405
Señor paella or what we don't know about Spanish paella
For foreigners Spanish paella is one of the symbols of this country, the same as flamenco or bullfighting. When it comes to the cuisine of Spain, then perhaps this dish will come to mind first. But this is a view from the side. How are paella Spaniards? Like the Italians — pasta: there are lots of lovely dishes, but it is paella. And it's serious. The Spaniards are willing to argue themselves hoarse about new recipes and ways of cooking this dish and complain that paella "obespechivaetsya", spreading around the world. Frozen semi-finished product for the microwave? It is absolutely impossible! Paella is considered a national asset that should be stored carefully...
Actually, paella is not a dish, it's a whole group of dishes, which unites except the rice, olive oil and saffron. And, of course, the method of cooking rice. It is considered that there are over three hundred different recipes for paella. In reality, there are many more – like every Russian housewife has secret borscht recipe, inherited from her grandmother and from Spanish macho (a paella is traditionally cooked by men) has its own culinary secret.
And this dish is not Spanish! It – Valencia, and is recognized even by residents of other regions. The Arabs, for centuries owned the Iberian Peninsula, instilled in the locals culture of rice growing and rosedene. The climate of Valencia is better suited for cultivation of rice, and paella and appeared here.

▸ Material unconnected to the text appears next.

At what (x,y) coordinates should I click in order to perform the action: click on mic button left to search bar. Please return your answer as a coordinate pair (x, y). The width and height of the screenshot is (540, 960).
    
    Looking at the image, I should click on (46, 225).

Of course, in this respect there are several different legends. The legend is "romantic" tells the story of the fisherman, cortalim time waiting sweetheart, " he mixed everything found in the kitchen, and filled with rice. Beloved culinary results of the experiment appreciated!
Legend "historic" talks about how to Valencia came some important person (options: Roman Emperor, Spanish king, Bishop and so on – until Napoleon!) To show hospitality and glory to entertain the visitor, the people gathered all their supplies and prepared a new dish.
"Practical" legend says that paella was invented by the Christian servants of the Moorish rulers, bringing home the remains of the master's feasts, or poor fishermen, connecting with rice residues catches.
The true time of occurrence of the paella is unknown, but in Spanish cookbooks it appears from the XVIII century.
These days paella can be ordered in almost every restaurant in Spain, but, unfortunately, the tasty dish is not easy to find – proven on our own experience! The influx of different tourists who decided to join the "authentic Spanish cuisine", led to the fact that restaurant owners began openly moonlight. Alas, too often under the guise of paella will be served "undercooked risotto, where the rice is either too hard, or – like porridge, gruel, chicken will be the sole and mussel shells will be empty...
Some councils wishing to avoid such disappointment.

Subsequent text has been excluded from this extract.